The news is sobering, but complicated. Scientists have released the data behind a British government warning last week that the fast-spreading SARS-CoV-2 variant B.1.1.7 increases the risk of dying from COVID-19 compared with previous variants. But some scientists caution that the latest study — like the government warning — is preliminary and still does not indicate whether the variant is more deadly or is just spreading faster and so reaching greater numbers of vulnerable people.
The latest findings are concerning, but to draw conclusions “more work needs to be done,” says Muge Cevik, a public-health researcher at the University of St Andrews, who is based in Edinburgh, UK.
Last week, British Prime Minister Boris Johnson said preliminary data from several research groups suggested that B.1.1.7, which was first identified in the United Kingdom, was spreading more quickly than previous variants and was also associated with a higher risk of death. On 3 February, researchers from the London School of Hygiene & Tropical Medicine (LSHTM) released an analysis1 of some of those data, which suggests that the risk of dying is around 35% higher for people who are confirmed to be infected with the new variant.

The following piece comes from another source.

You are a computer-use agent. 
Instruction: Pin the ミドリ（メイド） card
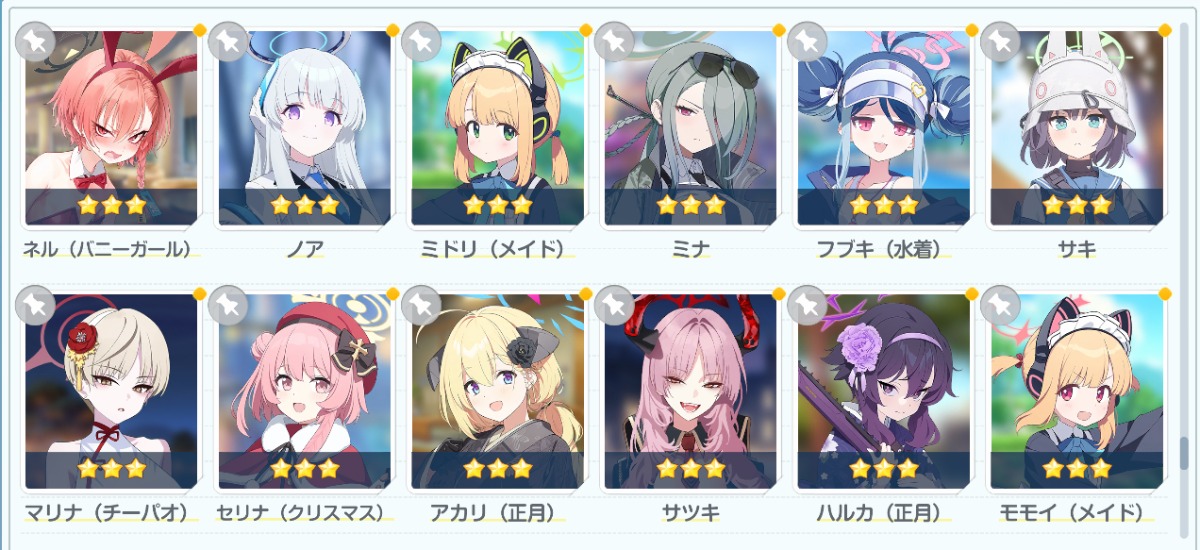[421, 41]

In real terms, that means that for men aged 70–84, the number who are likely to die from COVID-19 increases from roughly 5% for those who test positive to the older variant, to more than 6% for those confirmed infected with B.1.1.7, according to the analysis. For men aged 85 or over, the risk of dying increases from about 17% to nearly 22% for those confirmed infected with the new variant. The analysis has not been peer reviewed.
Other groups are also studying whether B.1.1.7 and other new SARS-CoV-2 variants are more deadly than earlier versions of the virus.
Dominant variant
Since B.1.1.7 was first identified in September in southern England, it has become the dominant variant in the United Kingdom and has spread to more than 30 countries. To investigate whether the lineage causes an increased risk of dying, Nicholas Davies, an epidemiologist at LSHTM, and colleagues analysed data from more than 850,000 people who were tested for SARS-CoV-2 between 1 November and 11 January but who were not in hospital.
Despite the fact that the B.1.1.7 variant was new, the researchers were able to identify people infected with it because of a glitch in a standard diagnostic kit used in the United Kingdom. The test normally looks for three SARS-CoV-2 genes to confirm the presence of the virus. But, in the case of B.1.1.7, changes to the spike protein mean that people who are infected still test positive, but for only two of these genes.
The team found that B.1.1.7 is more deadly than previous variants for all age groups, genders and ethnicities. “This provides strong evidence that there indeed exists increased mortality from the new strain,” says Henrik Salje, an infectious-disease epidemiologist at the University of Cambridge, UK.
Although Cevik says that the small number of deaths among young people included in the analysis is not enough to conclude that the new variant hits all ages equally. “It seems to really be affecting older age-groups,” she says.
This is to be expected, given that the chances of dying from COVID-19 increase significantly with age, says Tony Blakely, an epidemiologist at the University of Melbourne, Australia.
The findings are also consistent with other preliminary work summarized in a document published on 22 January by the New and Emerging Respiratory Virus Threats Advisory Group (known as NERVTAG), a government advisory group. One research team at Imperial College London found that the average case fatality rate — the proportion of people with confirmed COVID-19 who will die as a result — was some 36% higher for people infected with B.1.1.7.
Other explanations
Cevik says more data and analysis are needed to conclude whether the variant is more deadly than other lineages. For instance, the latest study doesn’t consider whether people infected with the variant have underlying comorbidities, such as diabetes and obesity, and are therefore more vulnerable and at higher risk of dying, she says.
The study also covers only a small fraction of COVID-19 deaths in the United Kingdom — some 7% — and the effect could disappear if deaths in people tested at hospitals are included, says Cevik. Preliminary work by other groups has not found an increased risk of death in people admitted to hospitals with the new variant, and this complicates the latest results.
Davies says it is possible that the new variant could be causing more severe disease, resulting in more people ending up in hospital, but that once there, their risk of dying could be the same as before. But he agrees that more data are needed before researchers can understand what’s going on.
Some researchers had also suggested that B.1.1.7 could contribute to an increase in deaths because of its fast spread, which would overwhelm hospitals and affect the quality of care. But Davies says that he and his team ruled that out because they compared the risks of death associated with the new and older variants for people who were tested at the same time and place, and so would be subject to the same conditions in hospitals.